What I’d Rather Not Think About
Posthuma’s writing, while emotional, remains spare and sparse. This subtlety and gentleness help the narrator and reader deal with what must be scarcely manageable grief. Told through disparate vignettes, the book is fragmentary in style, reflective of the messiness of human memory. The book reads almost like a collage of the disparate elements that make up a life.
We flit between watching reruns of Survivor and dealing with the darkest impulses of depression. “My brother’s life was a series of poor Survivor decisions, but the stupidest thing he did was break his alliance with the only other contestant he could trust, the one who would have given him her last grains of rice, who would have carried him on her back to the finish line if it came to that.”
The question of how to live is at the centre of the novel. We see the coping strategies and compulsions necessary to deal with being alive – in our narrator’s case, a sweater collection. “By my twenty-seventh birthday, I owned 142 sweaters, and it was high time I saw a therapist.” The twins’ parents are similarly obsessed with “looking at the ground,” or collecting fossils.
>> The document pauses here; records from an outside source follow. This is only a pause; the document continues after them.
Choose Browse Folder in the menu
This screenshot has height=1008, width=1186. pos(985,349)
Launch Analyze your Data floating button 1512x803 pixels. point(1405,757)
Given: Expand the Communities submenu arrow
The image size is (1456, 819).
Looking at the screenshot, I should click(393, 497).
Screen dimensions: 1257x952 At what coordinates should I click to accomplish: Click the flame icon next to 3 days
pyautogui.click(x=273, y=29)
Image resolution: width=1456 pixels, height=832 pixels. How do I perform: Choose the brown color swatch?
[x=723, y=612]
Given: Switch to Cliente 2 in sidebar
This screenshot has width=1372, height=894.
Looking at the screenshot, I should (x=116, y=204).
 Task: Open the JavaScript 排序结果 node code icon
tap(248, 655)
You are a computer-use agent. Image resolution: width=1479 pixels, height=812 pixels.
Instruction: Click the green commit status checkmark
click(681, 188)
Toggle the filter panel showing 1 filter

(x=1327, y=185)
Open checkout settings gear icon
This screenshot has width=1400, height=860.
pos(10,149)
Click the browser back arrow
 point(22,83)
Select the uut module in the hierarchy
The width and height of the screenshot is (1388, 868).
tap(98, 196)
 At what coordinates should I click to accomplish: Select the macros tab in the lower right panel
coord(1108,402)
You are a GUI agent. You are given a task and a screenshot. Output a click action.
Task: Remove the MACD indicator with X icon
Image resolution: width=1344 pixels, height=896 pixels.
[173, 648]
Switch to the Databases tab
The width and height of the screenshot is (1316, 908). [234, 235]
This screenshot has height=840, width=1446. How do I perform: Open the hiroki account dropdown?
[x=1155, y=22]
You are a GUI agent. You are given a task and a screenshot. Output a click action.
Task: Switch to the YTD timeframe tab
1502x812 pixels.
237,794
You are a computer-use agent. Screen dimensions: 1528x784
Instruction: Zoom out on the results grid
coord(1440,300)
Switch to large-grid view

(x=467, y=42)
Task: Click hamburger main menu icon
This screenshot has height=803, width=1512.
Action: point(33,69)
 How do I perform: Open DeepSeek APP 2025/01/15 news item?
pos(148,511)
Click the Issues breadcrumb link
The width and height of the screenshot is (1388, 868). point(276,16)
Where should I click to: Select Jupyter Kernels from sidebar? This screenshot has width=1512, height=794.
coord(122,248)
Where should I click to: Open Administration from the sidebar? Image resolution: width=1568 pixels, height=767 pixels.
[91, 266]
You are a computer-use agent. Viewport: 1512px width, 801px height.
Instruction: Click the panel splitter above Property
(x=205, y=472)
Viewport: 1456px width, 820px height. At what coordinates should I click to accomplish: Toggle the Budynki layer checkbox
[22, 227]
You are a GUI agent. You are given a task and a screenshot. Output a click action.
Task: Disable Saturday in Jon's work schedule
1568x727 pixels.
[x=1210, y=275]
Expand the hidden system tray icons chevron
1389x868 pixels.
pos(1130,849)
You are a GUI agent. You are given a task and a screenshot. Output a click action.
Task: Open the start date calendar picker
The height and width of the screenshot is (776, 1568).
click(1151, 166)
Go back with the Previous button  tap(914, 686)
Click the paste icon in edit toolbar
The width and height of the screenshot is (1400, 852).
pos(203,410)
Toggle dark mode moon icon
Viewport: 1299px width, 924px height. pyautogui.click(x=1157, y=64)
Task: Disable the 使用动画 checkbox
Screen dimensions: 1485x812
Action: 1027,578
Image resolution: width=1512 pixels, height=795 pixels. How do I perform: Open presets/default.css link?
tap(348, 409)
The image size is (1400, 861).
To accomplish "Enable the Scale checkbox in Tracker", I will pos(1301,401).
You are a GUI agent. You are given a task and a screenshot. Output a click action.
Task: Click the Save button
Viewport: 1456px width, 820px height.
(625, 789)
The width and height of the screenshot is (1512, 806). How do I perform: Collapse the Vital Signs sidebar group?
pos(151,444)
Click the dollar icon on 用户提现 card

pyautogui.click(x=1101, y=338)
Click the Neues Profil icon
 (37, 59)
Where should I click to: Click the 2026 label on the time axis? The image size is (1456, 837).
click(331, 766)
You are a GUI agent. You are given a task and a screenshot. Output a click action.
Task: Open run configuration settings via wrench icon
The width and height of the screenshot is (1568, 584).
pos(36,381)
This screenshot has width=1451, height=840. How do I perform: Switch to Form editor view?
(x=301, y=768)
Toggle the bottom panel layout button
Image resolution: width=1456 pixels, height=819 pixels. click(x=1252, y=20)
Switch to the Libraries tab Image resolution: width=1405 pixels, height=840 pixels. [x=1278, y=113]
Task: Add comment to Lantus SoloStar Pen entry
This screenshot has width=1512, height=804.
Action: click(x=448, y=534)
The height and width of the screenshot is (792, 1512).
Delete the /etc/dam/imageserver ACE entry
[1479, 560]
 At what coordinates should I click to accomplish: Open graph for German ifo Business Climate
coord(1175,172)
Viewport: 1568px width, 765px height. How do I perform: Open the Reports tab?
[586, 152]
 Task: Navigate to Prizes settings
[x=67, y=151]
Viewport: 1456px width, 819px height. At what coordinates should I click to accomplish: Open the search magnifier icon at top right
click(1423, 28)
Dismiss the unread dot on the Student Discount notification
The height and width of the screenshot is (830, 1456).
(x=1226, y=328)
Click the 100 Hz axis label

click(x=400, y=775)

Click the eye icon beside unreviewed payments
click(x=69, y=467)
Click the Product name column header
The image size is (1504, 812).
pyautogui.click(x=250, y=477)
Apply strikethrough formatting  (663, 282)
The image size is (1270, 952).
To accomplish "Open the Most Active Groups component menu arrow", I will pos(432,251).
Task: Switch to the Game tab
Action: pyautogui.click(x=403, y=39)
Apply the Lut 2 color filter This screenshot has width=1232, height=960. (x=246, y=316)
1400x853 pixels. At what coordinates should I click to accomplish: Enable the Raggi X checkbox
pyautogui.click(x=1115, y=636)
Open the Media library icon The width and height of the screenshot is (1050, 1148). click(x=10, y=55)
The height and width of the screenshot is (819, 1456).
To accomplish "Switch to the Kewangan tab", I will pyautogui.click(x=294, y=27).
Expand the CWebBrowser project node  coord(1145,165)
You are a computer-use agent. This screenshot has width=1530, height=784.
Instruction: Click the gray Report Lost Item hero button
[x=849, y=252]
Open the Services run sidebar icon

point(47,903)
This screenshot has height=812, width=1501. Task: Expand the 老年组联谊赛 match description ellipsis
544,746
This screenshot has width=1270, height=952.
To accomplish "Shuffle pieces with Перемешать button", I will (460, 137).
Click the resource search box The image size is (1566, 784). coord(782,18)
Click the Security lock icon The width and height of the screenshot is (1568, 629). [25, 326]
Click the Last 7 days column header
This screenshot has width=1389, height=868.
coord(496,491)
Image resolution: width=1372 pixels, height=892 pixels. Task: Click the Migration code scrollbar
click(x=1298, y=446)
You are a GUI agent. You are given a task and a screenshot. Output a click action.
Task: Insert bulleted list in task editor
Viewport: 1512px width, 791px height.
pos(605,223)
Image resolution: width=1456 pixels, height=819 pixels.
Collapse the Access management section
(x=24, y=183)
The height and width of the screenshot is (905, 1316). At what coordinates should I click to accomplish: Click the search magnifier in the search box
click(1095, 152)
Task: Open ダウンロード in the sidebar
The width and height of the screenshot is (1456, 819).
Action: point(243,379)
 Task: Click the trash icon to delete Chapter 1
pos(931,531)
The almost comedic element of anxiety is exposed. “I was able to check the metro without checking everywhere for bombs, but I did break into a sweat whenever I ran into a vague acquaintance at the supermarket.” Posthuma looks at the irrationality and bizarre nature of being alive with a light touch. “She’s still alive, he’s still alive,” I thought every time someone walked by. “She didn’t throw herself in front of a train. Everyone who’s still alive clearly thinks life is worth living.”
What I’d Rather Not Think About also takes a brutal look at whether or not we can ever truly know someone. “I quickly understood exactly how seahorses mated, but I still didn’t understand what my brother wanted out of life.” This inherent distance between ourselves and others is one of the harshest realities of the human condition – and is brought into intense focus after our narrator finds herself unable to save her twin brother. “I explained how you could hold onto a moment. But you can’t use it to hold onto people,” I said, “because they can always just get up and walk out of view.”

Jente Posthuma
Posthuma muses on the meaning of life and death without ever wandering into the territory of didacticism. She seeks comfort in nihilism, attempting to see the meaninglessness of everything. “One of the puppets had recently lost her brother, but that brother had also been just a puppet on a bike.” She also manages to find comfort in the darkness of the worst that has already happened. “One advantage of loss is that you can put it behind you. You’ve lost, so you can relax and breathe again.” In grief, at least she can enjoy the absence of anxiety.
What I’d Rather Not Think About is undeniably bleak, yet it retains a wry humour. It’s certainly taboo and should be approached with appropriate trigger warnings in mind – but though we’d rather not think about these things, the book poses the question: what is the alternative? Perhaps it’s these things we don’t want to look directly at are the most important to tackle head-on. “My mother says we should see it as a natural phenomenon, like a storm that surges, then dies down again. This would make it easier for us to accept it, along with the devastation left in its wake.”